Entries taken from a collection:
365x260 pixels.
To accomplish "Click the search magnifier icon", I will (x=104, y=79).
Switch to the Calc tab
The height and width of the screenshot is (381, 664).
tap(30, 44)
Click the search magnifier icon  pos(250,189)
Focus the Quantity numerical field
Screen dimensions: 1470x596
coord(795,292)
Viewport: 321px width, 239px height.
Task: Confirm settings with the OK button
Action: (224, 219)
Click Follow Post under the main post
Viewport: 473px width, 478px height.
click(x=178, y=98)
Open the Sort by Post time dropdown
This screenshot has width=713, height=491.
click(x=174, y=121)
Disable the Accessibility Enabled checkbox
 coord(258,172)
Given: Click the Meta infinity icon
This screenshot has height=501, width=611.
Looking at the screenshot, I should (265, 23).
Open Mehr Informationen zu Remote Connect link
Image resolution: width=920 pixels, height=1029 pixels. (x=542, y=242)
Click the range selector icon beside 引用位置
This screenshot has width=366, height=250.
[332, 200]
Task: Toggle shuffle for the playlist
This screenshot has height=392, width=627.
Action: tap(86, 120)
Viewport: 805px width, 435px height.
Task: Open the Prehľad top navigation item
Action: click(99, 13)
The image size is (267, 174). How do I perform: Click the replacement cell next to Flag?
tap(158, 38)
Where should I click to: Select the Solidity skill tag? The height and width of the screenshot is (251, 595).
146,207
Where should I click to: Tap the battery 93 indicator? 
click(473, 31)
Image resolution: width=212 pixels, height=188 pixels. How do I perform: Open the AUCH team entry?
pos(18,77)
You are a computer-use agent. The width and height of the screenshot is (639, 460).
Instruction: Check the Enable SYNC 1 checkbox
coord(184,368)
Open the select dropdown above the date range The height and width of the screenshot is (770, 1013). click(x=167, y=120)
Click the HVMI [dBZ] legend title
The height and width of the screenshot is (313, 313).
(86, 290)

Exercise requirements.
Your answer must be the lines above, unchanged, from the first one through the line that holds "Open the Sort by Post time dropdown", inclusive, and no others.

Solved exercise.
365x260 pixels.
To accomplish "Click the search magnifier icon", I will (x=104, y=79).
Switch to the Calc tab
The height and width of the screenshot is (381, 664).
tap(30, 44)
Click the search magnifier icon  pos(250,189)
Focus the Quantity numerical field
Screen dimensions: 1470x596
coord(795,292)
Viewport: 321px width, 239px height.
Task: Confirm settings with the OK button
Action: (224, 219)
Click Follow Post under the main post
Viewport: 473px width, 478px height.
click(x=178, y=98)
Open the Sort by Post time dropdown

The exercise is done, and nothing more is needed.